On Lee v. United States, (1952) 343 U.S. 747, 72 S.Ct. 967, 96 L.Ed. 1270, was a case in which the defendant made damaging admissions to a trusted "friend" who, unknown to him, was an undercover agent. This undercover agent carried a concealed microphone which allowed another agent, outside the building, to overhear the conversation. This agent was allowed to testify to what he heard. The Supreme Court, by a divided vote, held that this procedure did not violate the Fourth Amendment.
Again by a divided vote, the Supreme Court in Lopez v. United States, (1963) 373 U.S. 427, 83 S.Ct. 1381, 10 L.Ed.2d 462, held that a wire recording of a conversation between a defendant and a government agent, taken during an attempt to bribe that agent, was properly admitted in evidence; that the secret making of the recording did not violate petitioner's rights under the Fourth Amendment; and that the Supreme Court would not prevent the introduction of the recording by the exercise of its supervisory powers, there being no improper conduct by federal officials. There was a powerful dissent, concurred in by three Justices. It will be noted that in Lopez the defendant knew he was speaking with an officer of the United States.1
On Lee and Lopez were decided on Fourth Amendment grounds. Apparently no Fifth Amendment question was raised. This question, however, has been before United States Courts of Appeals in other circuits. In Todisco v. United States, (9 Cir. 1961) 298 F.2d 208, cert. denied, 368 U.S. 989, 82 S.Ct. 602, 7 L.Ed.2d 527, defendant was convicted of an attempt to bribe an internal revenue agent. Without the defendant's knowledge a conversation between the defendant and the agent was recorded by an agent using a miniature radio transmitter. The court held that there was no merit to a Fifth Amendment objection because * * * "appellant was not confessing to a crime. He was committing one. Even if there were self-incrimination, it was wholly voluntary".
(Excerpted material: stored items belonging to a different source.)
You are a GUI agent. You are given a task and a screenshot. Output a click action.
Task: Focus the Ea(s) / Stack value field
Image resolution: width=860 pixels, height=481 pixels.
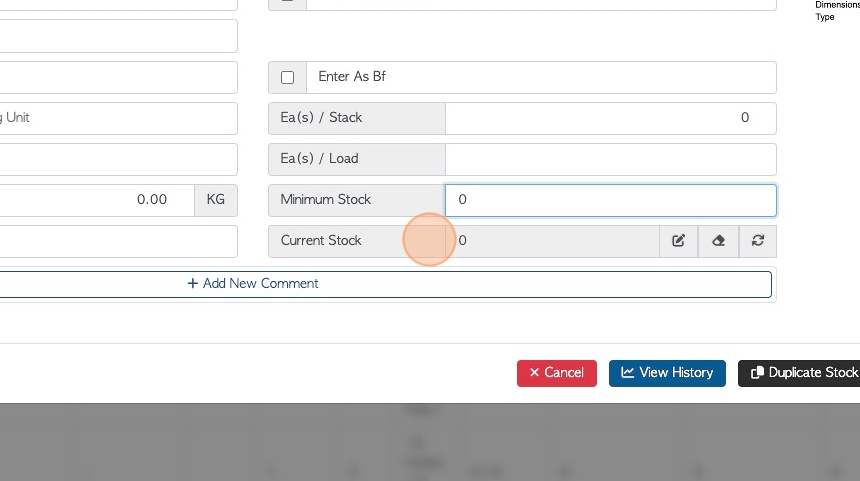pyautogui.click(x=610, y=118)
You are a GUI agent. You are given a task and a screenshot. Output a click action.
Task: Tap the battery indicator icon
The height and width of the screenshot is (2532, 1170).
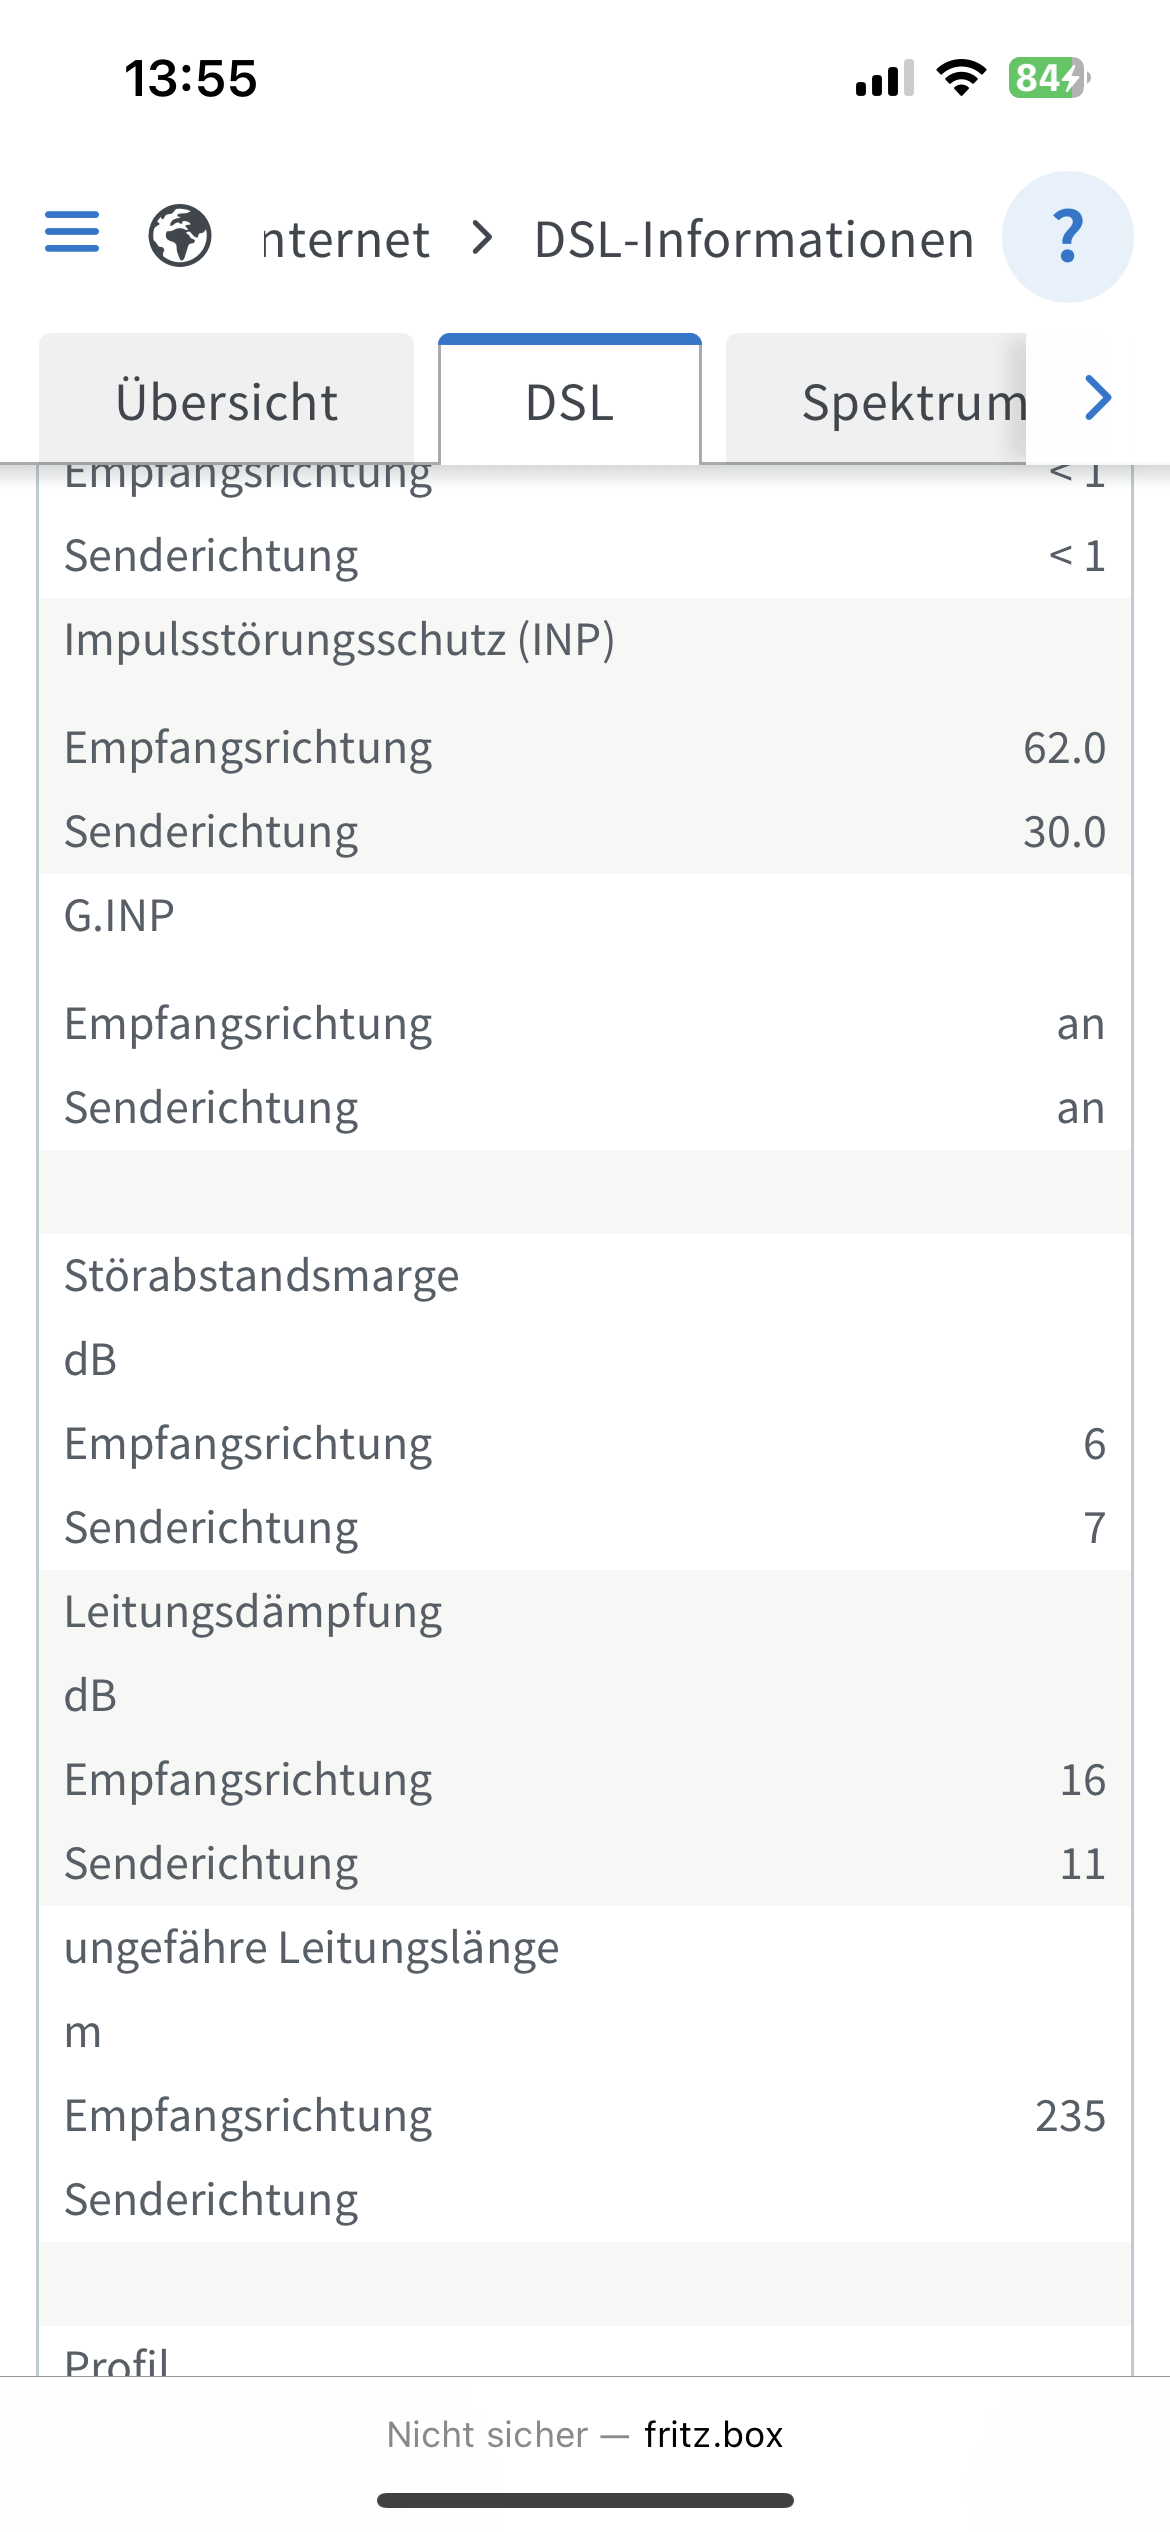point(1048,78)
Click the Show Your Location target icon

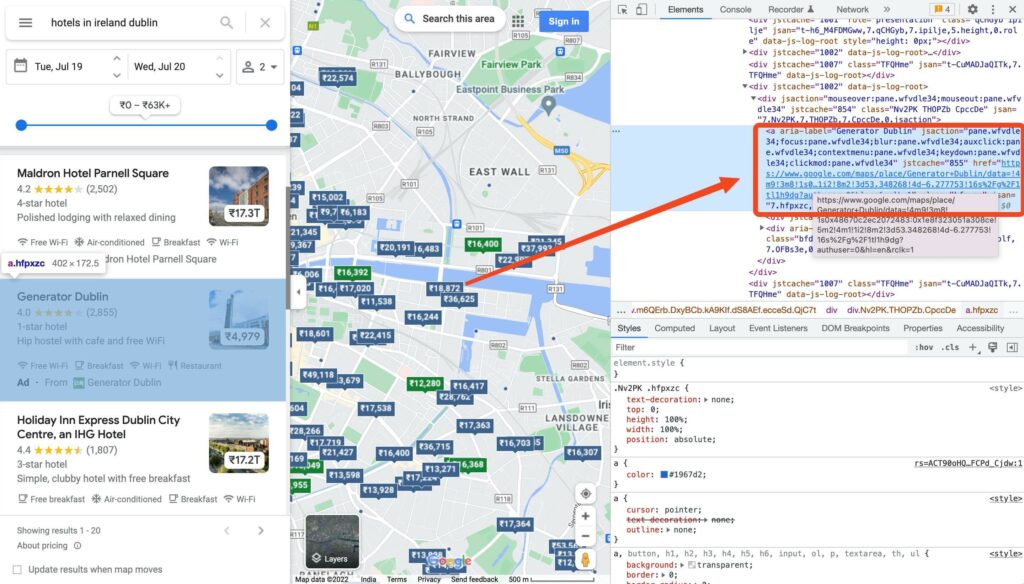click(x=585, y=492)
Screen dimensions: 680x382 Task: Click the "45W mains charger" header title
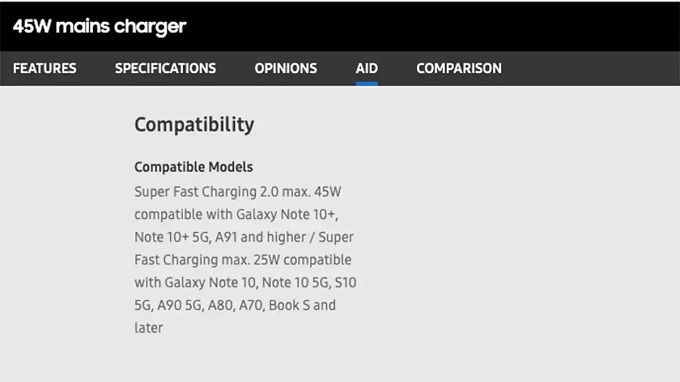pyautogui.click(x=99, y=26)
United States, Appellee v. Beno, Defendant-appellant, (2 Cir. 1964) 333 F.2d 669, was a case in which a tape recording of conversations with the defendant, secretly taken, was played to the jury. The Court held Fifth Amendment contentions to be without merit, that the words constituted the commission of the crime itself, the defendant was at that moment violating the law, that if the witness could testify as to the dialogue between the defendant and himself then there would seem to be no reason why the recorded version, far more accurate, could not be introduced and played to the jury, citing United States v. Kabot, (2 Cir. 1961) 295 F.2d 848, cert. denied, 369 U.S. 803, 82 S.Ct. 641, 7 L.Ed.2d 550.
Regardless of strongly entertained differences of opinion in this area, both lay and judicial, it all boils down to this: the prior decisions require a holding that the use of these recording devices did not here violate appellant's Constitutional rights.
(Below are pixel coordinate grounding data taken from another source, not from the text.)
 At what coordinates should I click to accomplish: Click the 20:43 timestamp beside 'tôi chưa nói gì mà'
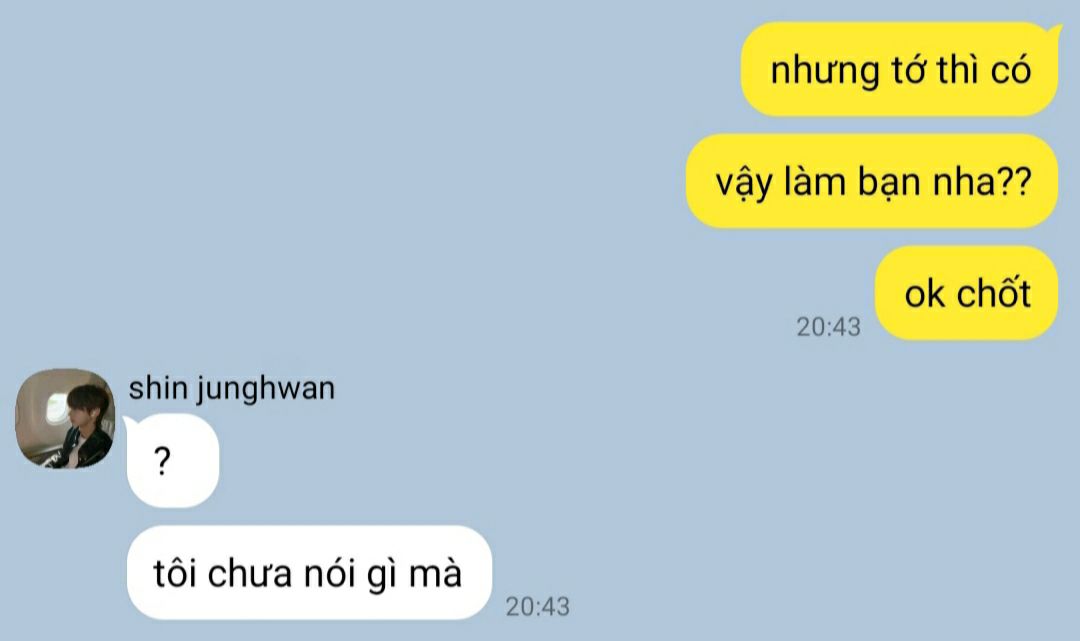click(x=537, y=607)
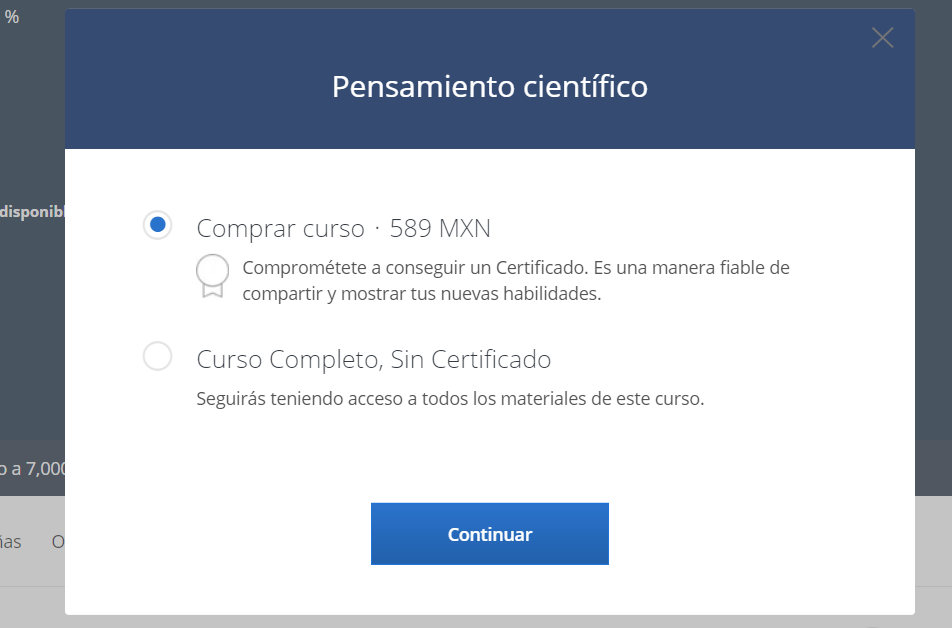Click the Seguirás teniendo acceso description text
This screenshot has width=952, height=628.
tap(450, 398)
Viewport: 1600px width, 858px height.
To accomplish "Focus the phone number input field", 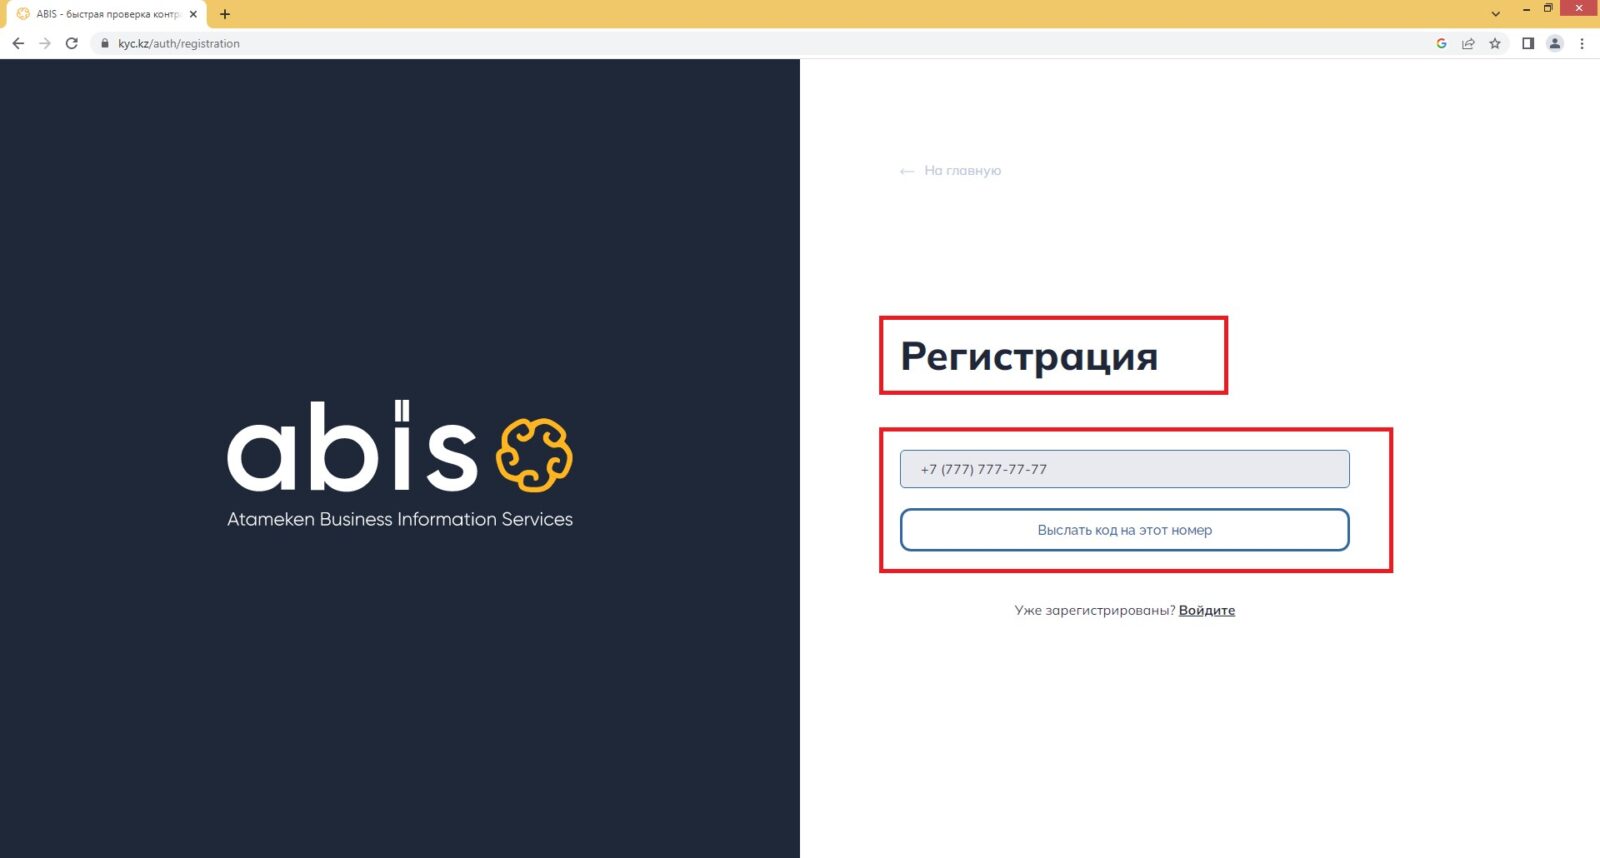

The Supreme Court has specifically declined to exercise its supervisory powers to prohibit the use of testimony obtained as here by concealed microphones. Consequently, we do not feel that this court should consider such a supervisory rule.
As to the use of the secret microphones, transmitters, and recording machines, we must emphasize that appellant's statements, there recorded or there overheard, were not recitations of past crimes. At the time of utterance and recordation they were elements, or likely elements, of a crime in the course of commission. Appellant was not then under detention or compulsion of any kind. He was acting of his own free will and accord, although under the mistaken belief that he was dealing with "friends" instead of government agents. He had not been formally charged with any offense nor taken into custody. This was not an Escobedo [Escobedo v. State of Illinois, 378 U.S. 478, 84 S.Ct. 1758, 12 L.Ed.2d 977] or Massiah [Massiah v. United States, 377 U.S. 201, 84 S.Ct. 1199, 12 L.Ed.2d 246] situation. We perceive no invasion of appellant's Constitutional rights against self incrimination under the Fifth Amendment or right to counsel under the Sixth Amendment.
An important question is seriously pressed with reference to the admission of testimony concerning an occurrence which took place about ten months before the earliest accusatorial date laid in the indictment. At the very outset of the trial, over strenuous objection from the defendant, the government was allowed to offer proof that on March 8, 1962, the informer, Kennington, was caught redhanded in the transportation of thirty-two gallons of whiskey, that he was tried the same date at a store belonging to the accused sheriff, and fined $400. It was further shown that appellant later drove up in the company of Hammond (the man later named in the tape recording), after which he sent word, by Hammond, to the arresting state officer "to bring that car and whiskey back right away". It was promptly done. By the intervention of this appellant, Kennington got his vehicle and whiskey back, but was promptly arrested again as soon as he crossed the river out of Georgia and into Alabama. The next day appellant went to Eufaula and signed Kennington's appearance bond.
If this appellant had been on trial for some crime other than violating and conspiring to violate laws relating to nontax-paid whiskey, and if the admissibility of this proof depended on "back-ground purposes, and for that purpose only", (the reason given by the trial court for admitting it) there would be clear necessity for reversal, Michelson v. United States, (1948) 335 U.S. 469, 69 S.Ct. 213, 93 L.Ed. 168. It was there said:
"Courts that follow the common-law tradition almost unanimously have come to disallow resort by the prosecution to any kind of evidence of a defendant's evil character to establish a probability of his guilt". [Citations omitted.]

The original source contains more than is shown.